Madeline Miller has degrees in the classics, that is the study of the Greek and Latin languages and Greek and Roman literature, history and archaeology. She made superb use of that knowledge in her first novel, The Song of Achilles, as she does here. Both books are written in the first person, and both in the voice of a minor character in Greek mythology: Patroclus, companion of Achilles, in the first and the witch Circe in this book.
In both books Miller stays true to the mythology that we have while expanding, filling in, and speculating. In the Odyssey of Homer the story of Circe is one episode in the expansive epic, but Miller makes en entire novel out of the character, the daughter of the Titan Helios and Perse, a minor nymph. In this book we see many of the figures in Greek mythology including Athena, Hermes, Daedalus, the Cretan king Minos, and others.

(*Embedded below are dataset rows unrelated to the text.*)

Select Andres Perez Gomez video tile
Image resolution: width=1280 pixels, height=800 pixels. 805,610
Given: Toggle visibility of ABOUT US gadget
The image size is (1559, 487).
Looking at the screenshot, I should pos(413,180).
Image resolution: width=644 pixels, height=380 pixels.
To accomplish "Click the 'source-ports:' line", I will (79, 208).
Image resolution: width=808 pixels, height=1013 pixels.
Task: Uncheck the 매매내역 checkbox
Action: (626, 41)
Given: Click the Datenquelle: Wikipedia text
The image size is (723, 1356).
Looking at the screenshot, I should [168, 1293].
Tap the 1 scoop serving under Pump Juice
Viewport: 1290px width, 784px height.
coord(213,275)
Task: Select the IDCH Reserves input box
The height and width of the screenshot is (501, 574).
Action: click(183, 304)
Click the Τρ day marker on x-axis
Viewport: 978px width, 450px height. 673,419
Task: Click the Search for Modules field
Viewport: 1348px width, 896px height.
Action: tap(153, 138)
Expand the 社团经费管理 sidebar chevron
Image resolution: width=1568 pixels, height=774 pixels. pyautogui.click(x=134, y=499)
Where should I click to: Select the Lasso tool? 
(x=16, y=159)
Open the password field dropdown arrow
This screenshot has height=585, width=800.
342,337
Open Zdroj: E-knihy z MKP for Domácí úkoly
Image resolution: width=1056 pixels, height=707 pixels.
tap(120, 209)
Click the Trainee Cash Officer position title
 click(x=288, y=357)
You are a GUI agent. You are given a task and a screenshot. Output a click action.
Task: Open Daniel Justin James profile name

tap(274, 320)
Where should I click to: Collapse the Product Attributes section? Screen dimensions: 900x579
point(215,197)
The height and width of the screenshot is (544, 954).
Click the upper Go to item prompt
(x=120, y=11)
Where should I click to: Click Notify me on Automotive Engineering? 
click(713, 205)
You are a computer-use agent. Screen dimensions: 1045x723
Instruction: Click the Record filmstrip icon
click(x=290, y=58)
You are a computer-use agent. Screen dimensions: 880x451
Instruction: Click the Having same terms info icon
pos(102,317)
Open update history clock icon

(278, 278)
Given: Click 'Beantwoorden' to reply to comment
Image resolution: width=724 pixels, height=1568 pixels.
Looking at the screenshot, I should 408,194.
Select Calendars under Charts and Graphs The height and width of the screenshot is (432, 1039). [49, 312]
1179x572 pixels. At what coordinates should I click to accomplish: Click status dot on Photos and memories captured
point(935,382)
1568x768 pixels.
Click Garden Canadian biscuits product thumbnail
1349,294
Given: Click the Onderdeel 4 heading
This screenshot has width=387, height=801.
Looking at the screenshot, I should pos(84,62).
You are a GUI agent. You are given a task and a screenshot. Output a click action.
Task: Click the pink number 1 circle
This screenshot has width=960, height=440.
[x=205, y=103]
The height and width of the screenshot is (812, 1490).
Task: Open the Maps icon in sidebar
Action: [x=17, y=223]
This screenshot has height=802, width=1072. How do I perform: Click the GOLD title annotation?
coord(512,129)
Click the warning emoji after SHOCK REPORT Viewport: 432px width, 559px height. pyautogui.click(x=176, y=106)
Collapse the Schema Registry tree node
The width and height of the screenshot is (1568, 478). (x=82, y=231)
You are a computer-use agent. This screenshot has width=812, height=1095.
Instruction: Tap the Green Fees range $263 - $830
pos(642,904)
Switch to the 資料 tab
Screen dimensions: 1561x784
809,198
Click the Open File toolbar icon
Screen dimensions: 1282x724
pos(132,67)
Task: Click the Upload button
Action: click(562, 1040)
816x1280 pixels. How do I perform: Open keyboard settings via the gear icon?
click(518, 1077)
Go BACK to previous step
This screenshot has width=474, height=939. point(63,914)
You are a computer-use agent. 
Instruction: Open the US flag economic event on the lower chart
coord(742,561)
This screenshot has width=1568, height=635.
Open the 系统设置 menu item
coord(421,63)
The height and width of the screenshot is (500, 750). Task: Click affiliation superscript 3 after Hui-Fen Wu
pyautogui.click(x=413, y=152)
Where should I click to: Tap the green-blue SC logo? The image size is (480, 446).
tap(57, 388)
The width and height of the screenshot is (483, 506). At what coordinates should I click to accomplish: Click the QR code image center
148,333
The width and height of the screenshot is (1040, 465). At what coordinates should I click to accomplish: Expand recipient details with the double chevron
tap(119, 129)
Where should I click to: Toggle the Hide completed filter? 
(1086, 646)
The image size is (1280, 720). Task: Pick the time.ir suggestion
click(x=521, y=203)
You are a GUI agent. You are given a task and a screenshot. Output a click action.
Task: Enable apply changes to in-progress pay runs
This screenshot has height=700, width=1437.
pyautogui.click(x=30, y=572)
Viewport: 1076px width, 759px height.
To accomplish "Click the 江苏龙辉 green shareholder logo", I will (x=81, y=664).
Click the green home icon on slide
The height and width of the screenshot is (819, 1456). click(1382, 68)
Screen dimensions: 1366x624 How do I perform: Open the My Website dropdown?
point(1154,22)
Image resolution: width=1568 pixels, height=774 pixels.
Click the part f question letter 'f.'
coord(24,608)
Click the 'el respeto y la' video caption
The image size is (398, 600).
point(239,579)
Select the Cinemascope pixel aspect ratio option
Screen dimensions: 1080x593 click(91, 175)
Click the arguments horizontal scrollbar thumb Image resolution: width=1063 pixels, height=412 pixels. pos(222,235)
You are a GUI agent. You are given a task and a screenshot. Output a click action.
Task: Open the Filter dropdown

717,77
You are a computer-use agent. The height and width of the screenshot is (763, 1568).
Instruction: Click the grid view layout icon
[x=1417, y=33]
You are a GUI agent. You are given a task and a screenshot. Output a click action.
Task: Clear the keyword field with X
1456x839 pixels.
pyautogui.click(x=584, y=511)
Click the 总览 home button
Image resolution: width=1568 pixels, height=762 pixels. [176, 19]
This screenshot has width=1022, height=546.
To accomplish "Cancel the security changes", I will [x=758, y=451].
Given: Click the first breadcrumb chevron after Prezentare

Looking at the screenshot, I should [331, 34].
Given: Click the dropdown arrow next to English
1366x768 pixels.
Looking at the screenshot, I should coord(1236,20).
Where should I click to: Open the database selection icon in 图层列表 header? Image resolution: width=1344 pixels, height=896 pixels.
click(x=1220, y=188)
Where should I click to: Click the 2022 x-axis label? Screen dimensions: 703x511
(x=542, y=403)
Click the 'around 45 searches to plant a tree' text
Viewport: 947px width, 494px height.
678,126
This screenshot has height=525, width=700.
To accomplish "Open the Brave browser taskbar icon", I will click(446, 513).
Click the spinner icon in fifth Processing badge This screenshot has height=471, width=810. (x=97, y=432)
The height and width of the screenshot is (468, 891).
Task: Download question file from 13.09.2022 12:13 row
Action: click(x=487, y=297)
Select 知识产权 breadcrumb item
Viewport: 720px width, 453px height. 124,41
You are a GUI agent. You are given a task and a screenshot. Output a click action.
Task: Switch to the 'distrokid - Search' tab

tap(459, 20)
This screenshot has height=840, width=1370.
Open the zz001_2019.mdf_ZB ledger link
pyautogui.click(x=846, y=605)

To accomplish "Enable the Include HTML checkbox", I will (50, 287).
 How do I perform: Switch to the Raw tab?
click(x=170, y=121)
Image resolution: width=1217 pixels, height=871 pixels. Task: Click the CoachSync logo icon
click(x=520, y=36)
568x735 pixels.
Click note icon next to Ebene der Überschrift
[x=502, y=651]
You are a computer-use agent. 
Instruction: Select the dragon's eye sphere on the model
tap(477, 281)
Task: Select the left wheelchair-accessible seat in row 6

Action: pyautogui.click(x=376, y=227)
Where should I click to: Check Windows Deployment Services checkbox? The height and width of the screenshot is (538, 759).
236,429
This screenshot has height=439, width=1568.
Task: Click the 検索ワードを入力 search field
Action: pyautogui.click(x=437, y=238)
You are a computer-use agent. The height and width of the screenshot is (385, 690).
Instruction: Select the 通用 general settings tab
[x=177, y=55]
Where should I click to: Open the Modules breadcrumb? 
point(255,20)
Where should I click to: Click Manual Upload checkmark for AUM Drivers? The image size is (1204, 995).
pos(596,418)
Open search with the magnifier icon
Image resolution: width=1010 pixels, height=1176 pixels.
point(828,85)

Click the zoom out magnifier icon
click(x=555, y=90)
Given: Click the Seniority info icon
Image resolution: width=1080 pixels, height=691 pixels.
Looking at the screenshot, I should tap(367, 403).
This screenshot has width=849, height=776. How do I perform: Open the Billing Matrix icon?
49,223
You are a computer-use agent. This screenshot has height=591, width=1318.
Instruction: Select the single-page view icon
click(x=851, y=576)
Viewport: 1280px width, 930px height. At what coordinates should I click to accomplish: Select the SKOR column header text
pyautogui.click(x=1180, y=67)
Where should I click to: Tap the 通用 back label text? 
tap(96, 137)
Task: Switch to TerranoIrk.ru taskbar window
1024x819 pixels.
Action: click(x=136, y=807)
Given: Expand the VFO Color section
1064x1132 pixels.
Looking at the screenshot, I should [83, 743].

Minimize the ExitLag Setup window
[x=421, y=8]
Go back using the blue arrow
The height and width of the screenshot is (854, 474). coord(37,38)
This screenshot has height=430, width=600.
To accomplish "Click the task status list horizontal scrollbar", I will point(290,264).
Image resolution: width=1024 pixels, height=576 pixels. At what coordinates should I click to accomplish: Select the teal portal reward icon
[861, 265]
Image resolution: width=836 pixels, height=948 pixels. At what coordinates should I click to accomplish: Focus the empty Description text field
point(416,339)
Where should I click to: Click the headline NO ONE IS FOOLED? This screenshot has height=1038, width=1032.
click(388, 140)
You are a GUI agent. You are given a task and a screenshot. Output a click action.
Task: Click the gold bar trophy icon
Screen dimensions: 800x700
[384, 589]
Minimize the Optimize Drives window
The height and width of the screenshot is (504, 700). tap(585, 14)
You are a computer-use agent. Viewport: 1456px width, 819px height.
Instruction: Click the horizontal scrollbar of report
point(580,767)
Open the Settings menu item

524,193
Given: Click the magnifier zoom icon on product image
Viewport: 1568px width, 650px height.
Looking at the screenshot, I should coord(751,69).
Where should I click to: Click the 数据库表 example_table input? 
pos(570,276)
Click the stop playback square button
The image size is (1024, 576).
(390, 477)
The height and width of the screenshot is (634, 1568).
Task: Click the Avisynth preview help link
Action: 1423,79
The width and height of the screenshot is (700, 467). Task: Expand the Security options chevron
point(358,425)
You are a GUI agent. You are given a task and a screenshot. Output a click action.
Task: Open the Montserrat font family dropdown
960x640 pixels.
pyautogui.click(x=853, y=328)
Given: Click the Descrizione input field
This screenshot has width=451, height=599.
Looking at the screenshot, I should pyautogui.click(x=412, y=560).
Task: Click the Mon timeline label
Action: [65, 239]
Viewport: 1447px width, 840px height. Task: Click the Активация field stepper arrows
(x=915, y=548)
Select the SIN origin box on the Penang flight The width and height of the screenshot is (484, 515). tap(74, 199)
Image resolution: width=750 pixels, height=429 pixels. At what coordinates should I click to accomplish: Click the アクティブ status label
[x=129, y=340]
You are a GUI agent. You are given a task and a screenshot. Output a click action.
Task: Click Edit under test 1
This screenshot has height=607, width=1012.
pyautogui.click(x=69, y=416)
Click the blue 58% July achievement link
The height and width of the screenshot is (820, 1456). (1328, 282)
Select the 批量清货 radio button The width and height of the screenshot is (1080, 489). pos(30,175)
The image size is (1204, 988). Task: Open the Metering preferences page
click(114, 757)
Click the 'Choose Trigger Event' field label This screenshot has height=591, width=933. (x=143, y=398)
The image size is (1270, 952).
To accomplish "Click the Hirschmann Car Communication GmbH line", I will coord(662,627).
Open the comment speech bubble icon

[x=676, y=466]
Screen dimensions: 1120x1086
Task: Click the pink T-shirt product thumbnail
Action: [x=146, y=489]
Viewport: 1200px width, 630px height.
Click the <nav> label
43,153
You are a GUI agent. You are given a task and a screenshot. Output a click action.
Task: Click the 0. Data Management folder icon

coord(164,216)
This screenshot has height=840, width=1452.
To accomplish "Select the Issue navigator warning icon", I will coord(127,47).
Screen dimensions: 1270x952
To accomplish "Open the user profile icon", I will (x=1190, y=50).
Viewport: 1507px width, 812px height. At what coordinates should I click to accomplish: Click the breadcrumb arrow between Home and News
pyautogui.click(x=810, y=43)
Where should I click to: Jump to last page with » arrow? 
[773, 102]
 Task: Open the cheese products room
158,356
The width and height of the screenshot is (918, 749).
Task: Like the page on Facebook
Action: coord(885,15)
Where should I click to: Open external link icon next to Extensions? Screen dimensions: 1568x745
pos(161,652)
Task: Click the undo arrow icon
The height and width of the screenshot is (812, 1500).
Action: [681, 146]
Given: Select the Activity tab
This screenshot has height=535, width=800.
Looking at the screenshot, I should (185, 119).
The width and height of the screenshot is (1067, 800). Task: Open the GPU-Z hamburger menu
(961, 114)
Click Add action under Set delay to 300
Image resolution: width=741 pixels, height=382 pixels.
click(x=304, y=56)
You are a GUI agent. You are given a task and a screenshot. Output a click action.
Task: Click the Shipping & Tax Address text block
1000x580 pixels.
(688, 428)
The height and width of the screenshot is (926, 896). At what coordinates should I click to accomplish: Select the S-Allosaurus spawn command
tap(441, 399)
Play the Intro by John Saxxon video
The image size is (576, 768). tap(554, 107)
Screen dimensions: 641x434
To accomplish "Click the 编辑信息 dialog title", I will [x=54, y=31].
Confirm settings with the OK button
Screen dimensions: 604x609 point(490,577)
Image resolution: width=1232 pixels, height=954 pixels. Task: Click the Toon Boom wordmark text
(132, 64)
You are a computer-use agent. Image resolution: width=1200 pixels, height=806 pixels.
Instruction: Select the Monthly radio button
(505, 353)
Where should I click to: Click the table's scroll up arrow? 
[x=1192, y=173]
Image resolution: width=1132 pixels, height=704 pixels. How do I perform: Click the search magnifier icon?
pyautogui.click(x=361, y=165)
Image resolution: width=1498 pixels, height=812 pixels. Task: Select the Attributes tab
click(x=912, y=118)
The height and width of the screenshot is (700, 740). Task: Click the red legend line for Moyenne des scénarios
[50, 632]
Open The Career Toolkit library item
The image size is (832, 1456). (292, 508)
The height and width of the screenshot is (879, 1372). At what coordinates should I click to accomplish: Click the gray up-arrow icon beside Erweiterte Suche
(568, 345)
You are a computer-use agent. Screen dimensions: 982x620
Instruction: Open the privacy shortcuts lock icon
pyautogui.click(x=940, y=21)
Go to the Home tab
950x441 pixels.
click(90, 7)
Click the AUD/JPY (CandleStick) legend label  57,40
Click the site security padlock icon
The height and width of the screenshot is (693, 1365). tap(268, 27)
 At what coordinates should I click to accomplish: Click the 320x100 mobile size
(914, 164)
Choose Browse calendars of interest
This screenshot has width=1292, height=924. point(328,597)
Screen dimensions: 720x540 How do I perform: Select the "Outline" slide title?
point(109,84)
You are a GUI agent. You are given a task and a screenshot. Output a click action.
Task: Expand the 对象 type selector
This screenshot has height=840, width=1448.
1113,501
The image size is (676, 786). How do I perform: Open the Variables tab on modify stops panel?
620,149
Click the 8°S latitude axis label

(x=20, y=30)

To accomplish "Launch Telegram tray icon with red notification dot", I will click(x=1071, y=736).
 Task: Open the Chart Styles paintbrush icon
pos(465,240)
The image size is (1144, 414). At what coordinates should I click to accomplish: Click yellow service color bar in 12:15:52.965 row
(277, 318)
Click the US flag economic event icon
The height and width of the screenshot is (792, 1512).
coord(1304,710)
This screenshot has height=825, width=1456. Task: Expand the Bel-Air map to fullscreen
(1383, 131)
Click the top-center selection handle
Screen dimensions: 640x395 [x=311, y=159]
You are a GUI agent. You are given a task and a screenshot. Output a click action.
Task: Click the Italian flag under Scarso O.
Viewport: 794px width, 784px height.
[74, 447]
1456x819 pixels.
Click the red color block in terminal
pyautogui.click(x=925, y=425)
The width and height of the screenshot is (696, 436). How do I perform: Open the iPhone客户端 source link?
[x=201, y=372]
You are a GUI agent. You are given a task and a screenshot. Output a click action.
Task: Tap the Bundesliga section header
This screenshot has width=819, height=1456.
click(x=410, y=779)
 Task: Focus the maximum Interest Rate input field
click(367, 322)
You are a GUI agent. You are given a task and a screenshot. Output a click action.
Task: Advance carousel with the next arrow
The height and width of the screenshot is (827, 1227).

Much of the novel involves Circe and her relationship with Odysseus. While early on the Odysseus that we see is very much the wily trickster that we know from the Odyssey and other mythology, the Odysseus she portrays after his return to Ithaca is that of a bitter, unhappy man. The end of the book is, well, a surprise and an interesting speculation on how Circe might have ended up.
If you enjoy mythology you may well find this novel engrossing.